For example, the regression coefficient of WC in the circumverence of glucose was reduced by Table 4 presents AUC in discrimination Waits hypertension, elevated glucose, and raised TC. Generally, the greatest values of AUC were for WC or an index based on WC, but for raised TC of women, discrimination by Xircumference was only slightly inferior.

The AUC estimates of discrimination were only carfiovascular greater circumferenc discrimination by WC and BMI together than for discrimination by WC alone. Other than for raised TC of women, the AUCs for Circumfreence within strata of BMI were less attenuated than the AUCs for BMI within strata of WC.

The cardiovaacular finding of this study was that WC or an index based on WC was more strongly associated with BP, glucose and TC for Circumffrence men, and with glucose for Vietnamese women, and provided better discrimination of hypertension, of elevated hezlth in particular, and of raised TC for men, than BMI.

WC is an indicator of central fat accumulation csrdiovascular the amount cirucmference intra-abdominal adipose tissue IAAThigh levels of which confer an increased risk of cardiometabolic disease cirxumference 2425 ].

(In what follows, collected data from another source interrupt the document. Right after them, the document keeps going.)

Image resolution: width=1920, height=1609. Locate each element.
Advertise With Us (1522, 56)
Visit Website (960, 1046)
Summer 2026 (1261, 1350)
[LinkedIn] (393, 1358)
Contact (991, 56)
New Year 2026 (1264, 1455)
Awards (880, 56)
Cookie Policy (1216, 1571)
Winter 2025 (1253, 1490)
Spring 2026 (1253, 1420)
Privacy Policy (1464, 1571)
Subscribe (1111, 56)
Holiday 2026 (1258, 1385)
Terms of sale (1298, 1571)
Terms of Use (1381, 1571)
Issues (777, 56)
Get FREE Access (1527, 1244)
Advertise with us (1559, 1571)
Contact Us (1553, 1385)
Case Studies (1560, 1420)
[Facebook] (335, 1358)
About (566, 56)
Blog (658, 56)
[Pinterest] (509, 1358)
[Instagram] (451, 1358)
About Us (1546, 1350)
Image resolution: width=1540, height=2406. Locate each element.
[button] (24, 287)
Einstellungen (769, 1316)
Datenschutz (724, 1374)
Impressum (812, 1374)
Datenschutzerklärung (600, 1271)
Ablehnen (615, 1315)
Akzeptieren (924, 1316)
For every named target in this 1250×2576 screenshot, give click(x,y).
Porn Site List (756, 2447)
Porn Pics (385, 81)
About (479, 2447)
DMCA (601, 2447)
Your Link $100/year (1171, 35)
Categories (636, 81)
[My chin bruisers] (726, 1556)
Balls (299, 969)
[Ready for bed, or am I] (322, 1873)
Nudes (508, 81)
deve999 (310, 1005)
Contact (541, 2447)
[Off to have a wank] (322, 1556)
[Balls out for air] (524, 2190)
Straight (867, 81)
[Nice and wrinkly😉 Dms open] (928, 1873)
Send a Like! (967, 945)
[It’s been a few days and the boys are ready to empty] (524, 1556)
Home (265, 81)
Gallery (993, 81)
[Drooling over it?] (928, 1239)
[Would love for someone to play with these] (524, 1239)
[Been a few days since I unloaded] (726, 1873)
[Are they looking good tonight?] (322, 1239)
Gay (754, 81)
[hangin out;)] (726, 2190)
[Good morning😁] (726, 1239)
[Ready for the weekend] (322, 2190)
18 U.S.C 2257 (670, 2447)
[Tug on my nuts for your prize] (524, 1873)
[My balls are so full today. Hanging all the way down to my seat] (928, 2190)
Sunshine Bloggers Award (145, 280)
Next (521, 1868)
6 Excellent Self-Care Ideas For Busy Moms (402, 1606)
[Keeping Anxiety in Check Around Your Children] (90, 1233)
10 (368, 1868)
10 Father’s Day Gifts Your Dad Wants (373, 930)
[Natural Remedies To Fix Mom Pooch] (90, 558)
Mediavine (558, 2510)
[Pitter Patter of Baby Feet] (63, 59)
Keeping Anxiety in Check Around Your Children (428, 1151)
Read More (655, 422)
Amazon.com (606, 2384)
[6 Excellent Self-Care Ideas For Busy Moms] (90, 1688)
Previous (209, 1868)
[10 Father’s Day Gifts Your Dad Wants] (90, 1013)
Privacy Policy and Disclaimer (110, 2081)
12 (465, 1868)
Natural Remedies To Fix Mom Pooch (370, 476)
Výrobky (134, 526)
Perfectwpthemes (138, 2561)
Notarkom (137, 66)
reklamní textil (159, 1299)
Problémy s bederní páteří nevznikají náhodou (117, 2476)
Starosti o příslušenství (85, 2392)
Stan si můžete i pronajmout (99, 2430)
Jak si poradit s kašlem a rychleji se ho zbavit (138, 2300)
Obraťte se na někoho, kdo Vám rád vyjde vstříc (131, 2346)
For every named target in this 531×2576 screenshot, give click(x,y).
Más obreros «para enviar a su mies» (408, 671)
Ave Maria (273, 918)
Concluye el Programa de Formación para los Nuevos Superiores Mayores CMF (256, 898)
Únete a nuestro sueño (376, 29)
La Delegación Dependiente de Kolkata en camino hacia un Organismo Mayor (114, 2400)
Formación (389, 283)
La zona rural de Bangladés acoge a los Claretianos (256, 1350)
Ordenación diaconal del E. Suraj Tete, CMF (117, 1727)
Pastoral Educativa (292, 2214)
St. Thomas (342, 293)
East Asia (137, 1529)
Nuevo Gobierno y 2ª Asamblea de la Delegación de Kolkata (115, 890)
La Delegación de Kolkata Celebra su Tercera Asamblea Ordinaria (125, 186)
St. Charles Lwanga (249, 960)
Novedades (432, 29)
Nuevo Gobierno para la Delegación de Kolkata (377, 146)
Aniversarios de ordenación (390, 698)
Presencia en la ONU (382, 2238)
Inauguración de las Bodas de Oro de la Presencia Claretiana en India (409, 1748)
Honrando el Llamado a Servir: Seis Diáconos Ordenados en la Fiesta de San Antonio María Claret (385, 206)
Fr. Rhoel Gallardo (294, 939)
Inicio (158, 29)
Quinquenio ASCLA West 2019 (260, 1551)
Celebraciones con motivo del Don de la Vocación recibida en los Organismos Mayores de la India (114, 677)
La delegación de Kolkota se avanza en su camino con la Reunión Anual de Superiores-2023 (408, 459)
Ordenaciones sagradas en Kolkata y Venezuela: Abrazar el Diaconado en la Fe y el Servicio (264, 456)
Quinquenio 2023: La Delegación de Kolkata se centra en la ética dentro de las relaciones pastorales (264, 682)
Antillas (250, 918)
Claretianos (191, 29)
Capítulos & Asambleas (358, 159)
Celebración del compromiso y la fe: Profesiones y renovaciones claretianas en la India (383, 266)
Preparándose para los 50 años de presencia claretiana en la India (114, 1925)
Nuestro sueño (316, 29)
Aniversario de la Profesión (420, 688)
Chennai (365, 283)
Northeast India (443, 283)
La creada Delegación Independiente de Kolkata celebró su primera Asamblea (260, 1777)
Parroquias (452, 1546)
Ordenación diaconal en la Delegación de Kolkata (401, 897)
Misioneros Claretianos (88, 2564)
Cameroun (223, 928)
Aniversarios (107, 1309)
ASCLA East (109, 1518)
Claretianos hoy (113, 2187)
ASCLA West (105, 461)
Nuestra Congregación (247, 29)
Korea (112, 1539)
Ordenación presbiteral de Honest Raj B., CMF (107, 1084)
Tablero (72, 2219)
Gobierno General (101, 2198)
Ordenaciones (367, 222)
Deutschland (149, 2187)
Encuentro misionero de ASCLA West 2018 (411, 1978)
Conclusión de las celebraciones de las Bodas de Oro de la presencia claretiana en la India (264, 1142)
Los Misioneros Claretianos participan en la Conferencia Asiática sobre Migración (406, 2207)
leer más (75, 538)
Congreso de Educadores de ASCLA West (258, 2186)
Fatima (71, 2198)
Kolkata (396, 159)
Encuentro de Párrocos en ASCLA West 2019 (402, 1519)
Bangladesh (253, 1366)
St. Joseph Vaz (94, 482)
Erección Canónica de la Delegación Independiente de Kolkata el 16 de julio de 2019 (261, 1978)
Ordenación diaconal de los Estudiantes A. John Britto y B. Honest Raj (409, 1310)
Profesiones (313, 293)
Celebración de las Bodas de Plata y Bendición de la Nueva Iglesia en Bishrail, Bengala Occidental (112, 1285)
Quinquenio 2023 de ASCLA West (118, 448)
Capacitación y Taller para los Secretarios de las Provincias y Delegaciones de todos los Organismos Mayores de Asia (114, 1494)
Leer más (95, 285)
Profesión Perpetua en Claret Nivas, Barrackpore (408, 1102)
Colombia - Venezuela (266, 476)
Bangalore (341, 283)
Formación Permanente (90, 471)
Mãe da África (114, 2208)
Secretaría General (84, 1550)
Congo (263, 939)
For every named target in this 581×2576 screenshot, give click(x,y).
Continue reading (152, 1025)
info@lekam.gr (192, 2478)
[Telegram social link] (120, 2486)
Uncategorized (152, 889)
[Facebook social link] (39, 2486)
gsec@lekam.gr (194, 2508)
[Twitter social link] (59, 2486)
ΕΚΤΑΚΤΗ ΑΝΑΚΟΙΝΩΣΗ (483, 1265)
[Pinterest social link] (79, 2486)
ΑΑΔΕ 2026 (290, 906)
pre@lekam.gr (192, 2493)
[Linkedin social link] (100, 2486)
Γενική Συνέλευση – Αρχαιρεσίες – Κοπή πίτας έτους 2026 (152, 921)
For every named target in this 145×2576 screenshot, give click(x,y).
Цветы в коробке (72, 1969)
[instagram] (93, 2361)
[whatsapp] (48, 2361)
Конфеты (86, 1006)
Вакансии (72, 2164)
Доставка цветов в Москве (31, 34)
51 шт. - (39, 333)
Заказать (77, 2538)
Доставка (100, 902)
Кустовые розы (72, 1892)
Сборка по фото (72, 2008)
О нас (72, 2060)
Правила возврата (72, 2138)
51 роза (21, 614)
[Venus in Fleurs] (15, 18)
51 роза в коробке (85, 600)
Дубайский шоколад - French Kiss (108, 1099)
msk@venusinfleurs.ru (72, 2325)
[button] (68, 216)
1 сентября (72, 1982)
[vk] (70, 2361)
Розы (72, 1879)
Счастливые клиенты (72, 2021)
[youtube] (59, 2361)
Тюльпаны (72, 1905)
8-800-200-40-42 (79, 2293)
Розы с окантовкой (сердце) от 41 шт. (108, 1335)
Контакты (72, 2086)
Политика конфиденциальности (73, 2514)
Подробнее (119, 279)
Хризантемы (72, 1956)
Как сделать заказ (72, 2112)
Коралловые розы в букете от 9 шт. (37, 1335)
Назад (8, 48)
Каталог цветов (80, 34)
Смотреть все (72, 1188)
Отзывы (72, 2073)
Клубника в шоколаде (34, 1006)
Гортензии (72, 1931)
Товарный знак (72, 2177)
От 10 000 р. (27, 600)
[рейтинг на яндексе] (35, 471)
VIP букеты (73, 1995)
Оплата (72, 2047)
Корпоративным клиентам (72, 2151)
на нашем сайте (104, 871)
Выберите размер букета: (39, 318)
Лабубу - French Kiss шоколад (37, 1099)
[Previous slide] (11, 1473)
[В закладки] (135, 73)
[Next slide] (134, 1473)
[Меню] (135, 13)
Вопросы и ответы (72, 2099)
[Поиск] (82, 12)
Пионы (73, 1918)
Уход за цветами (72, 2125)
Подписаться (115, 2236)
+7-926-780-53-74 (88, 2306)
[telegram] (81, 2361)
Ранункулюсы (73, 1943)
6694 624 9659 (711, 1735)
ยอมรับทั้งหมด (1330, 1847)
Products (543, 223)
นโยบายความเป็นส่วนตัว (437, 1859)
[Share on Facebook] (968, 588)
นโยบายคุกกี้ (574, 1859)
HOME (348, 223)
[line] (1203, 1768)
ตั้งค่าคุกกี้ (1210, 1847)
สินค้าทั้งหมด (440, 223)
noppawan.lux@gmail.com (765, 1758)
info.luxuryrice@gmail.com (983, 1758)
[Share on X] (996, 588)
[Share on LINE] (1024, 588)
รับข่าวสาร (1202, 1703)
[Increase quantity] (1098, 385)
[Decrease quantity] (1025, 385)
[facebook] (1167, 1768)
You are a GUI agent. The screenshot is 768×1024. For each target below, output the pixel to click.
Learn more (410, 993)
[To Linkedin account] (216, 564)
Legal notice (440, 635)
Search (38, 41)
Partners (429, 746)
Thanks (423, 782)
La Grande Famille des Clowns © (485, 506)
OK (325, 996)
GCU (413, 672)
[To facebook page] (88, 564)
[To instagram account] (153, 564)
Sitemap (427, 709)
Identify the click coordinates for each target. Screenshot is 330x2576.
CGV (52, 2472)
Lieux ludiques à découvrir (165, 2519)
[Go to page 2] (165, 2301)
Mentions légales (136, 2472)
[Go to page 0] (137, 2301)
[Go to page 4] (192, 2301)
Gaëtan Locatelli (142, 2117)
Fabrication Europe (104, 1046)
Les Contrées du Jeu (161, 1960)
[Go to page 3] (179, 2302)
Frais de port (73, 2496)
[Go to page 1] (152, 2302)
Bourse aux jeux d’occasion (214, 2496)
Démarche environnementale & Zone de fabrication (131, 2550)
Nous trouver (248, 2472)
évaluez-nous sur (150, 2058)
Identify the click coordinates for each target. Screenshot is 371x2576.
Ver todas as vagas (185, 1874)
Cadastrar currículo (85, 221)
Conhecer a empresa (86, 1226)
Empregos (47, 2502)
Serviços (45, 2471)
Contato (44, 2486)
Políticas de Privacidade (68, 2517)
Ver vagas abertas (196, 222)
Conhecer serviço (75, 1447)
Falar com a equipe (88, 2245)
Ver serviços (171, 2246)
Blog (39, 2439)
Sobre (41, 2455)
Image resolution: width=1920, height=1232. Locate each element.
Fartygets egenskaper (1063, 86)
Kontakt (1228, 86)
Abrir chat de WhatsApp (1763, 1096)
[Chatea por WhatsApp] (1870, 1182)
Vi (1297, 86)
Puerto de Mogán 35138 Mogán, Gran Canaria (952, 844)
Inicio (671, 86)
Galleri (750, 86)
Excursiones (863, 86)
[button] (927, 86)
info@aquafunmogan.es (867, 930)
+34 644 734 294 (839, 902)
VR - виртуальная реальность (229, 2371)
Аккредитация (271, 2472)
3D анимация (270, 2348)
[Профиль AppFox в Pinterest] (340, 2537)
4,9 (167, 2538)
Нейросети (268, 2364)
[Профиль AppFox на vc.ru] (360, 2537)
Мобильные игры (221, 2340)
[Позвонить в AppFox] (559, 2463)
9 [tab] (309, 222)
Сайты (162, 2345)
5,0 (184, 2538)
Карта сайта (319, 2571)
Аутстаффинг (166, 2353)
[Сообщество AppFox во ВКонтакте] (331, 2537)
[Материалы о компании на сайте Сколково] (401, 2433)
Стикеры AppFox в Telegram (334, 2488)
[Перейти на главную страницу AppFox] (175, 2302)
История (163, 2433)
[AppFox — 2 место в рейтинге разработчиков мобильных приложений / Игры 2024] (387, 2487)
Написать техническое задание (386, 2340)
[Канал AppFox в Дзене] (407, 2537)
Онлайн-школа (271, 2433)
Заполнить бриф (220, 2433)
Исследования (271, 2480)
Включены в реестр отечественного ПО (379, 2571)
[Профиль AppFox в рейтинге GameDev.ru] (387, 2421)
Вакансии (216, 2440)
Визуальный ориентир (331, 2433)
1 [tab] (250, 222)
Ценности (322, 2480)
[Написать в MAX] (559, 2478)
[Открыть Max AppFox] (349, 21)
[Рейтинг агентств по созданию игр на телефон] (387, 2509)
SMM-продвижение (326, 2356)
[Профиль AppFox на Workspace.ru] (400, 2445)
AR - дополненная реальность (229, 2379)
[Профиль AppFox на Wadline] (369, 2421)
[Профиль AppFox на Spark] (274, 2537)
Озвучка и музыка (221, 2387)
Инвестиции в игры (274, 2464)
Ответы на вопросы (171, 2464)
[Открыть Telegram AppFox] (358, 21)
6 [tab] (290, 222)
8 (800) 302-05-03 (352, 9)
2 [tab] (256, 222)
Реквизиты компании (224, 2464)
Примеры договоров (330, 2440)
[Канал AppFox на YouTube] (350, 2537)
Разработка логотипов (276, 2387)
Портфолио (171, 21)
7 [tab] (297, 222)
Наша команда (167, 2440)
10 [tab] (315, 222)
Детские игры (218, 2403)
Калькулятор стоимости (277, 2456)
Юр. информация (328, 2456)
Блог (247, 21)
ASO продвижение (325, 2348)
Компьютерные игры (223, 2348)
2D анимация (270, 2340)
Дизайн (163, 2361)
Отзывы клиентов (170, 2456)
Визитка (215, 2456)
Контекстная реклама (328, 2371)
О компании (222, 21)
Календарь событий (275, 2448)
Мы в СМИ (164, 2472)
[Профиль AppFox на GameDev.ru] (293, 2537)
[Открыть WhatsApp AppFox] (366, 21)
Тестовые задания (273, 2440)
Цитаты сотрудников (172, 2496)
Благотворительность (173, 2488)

Hence, it might be expected that population data on weight or WC or an index based on WC such as WHR or WHtR would be more informative than cardiovascuular on BMI. Whilst BMI is strongly correlated with WC [ 2627 ], it is a general indicator of excess body weight relative to height, and circumferrence correlation of WC with IAAT is greater than that of BMI with IAAT [ 28 ].

It is biologically plausible that men have greater central distribution of fat as indicated by greater WC, WHR, and WHtR relative to fatmass as indicated by BMI than women.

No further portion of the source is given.